You are viewing a plain text version of this content. The canonical link for it is here.
Posted to commits@iotdb.apache.org by ro...@apache.org on 2022/04/18 12:36:23 UTC

[iotdb] branch master updated: [IOTDB-2911] TransformOperator: operator implementation for nested expression evaluation (#5569)

This is an automated email from the ASF dual-hosted git repository.
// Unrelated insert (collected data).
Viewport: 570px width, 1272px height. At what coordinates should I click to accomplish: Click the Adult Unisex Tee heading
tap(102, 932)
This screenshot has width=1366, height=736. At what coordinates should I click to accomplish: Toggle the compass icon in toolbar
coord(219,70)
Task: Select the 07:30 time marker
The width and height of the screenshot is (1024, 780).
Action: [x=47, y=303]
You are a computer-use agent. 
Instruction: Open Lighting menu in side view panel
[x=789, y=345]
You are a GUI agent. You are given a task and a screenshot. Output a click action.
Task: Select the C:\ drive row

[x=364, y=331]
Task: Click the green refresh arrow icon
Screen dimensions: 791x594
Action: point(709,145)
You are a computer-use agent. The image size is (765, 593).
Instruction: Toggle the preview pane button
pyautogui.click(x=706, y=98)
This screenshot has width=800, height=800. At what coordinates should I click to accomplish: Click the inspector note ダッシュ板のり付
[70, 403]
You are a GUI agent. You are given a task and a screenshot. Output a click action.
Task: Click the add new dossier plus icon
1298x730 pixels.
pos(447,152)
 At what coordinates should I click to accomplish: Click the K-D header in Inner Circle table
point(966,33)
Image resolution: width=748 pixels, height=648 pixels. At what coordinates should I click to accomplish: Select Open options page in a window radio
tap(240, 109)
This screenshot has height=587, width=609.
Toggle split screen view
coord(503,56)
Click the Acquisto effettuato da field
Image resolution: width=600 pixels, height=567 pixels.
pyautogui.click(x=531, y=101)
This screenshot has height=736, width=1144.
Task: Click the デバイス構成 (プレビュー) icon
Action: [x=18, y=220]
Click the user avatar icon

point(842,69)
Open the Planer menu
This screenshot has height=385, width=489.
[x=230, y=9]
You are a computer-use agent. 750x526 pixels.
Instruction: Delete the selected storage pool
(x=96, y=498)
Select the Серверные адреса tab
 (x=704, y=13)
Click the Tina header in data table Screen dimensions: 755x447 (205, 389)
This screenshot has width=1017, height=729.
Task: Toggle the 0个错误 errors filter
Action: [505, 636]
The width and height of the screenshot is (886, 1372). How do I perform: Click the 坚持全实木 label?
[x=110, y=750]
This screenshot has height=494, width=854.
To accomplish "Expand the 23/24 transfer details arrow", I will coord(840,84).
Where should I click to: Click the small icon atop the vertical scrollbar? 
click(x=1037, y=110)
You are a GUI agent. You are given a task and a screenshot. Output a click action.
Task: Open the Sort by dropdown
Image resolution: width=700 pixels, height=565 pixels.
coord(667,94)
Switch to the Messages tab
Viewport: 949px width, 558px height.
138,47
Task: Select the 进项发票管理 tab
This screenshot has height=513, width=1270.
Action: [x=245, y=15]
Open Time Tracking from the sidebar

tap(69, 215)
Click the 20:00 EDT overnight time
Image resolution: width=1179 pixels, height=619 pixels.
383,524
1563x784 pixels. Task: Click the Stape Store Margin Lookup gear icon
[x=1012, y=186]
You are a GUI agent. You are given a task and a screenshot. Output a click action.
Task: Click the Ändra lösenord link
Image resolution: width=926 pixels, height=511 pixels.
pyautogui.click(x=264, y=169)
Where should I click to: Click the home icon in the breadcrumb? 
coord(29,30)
rong pushed a commit to branch master
in repository https://gitbox.apache.org/repos/asf/iotdb.git


The following commit(s) were added to refs/heads/master by this push:
     new 38364cf79d [IOTDB-2911] TransformOperator: operator implementation for nested expression evaluation (#5569)
38364cf79d is described below

commit 38364cf79d0e50122e1fbcf02e9294898c27e6c2
Author: Steve Yurong Su <ro...@apache.org>
AuthorDate: Mon Apr 18 20:36:18 2022 +0800

    [IOTDB-2911] TransformOperator: operator implementation for nested expression evaluation (#5569)
---
 .../db/mpp/operator/process/TransformOperator.java | 152 ++++++++++++++++++---
 .../tsfile/read/common/block/TsBlockBuilder.java   |  15 +-
 2 files changed, 145 insertions(+), 22 deletions(-)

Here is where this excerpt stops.